Éstas son tus provisiones…
Por si vuelven a asediarte.
Dejas las bolsas en el asiento del pasajero. Cierras por dentro y sigues en dirección a Blenheim. Aparcas en el jardín. Sales. Cierras las puertas del coche. Entras en el edificio y subes las escaleras. Entras en casa y cierras la puerta con dos vueltas de llave. Cierras todas las ventanas. Inspeccionas todas las habitaciones. Enciendes las luces. Tienes miedo…
De perder algo.
De que quieran algo.
Apagas las luces.
No puedes dormir y te tomas otra copa. Sigues bebiendo sin parar. Bebes hasta que vuelves a vomitar. Vuelves a vomitar y pierdes el conocimiento. Pierdes el conocimiento y te despiertas en el suelo del cuarto de estar.
Aún es de noche. La tele está encendida.
En la pantalla aparece una antigua portada del Yorkshire Post: Desaparecida.
Los colores y la luz de la pantalla iluminan la foto de la cara. Los agujeros de los ojos. El agujero de la boca.

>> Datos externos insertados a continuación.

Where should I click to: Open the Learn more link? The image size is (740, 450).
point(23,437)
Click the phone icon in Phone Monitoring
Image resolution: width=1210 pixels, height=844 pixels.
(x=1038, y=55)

Los colores y la luz de la pantalla la hacen moverse. Le dan vida: Hazel.
Te entra una arcada. Sales corriendo al vestíbulo. Vomitas en las manos. Abres la puerta del baño. Vomitas en el suelo. Escupes. Abres los grifos. Te lavas las manos. Te lavas los dientes. Te miras en el espejo.
Escrito con pintalabios:
D-13.
Las ramas dan golpes en el cristal de la ventana.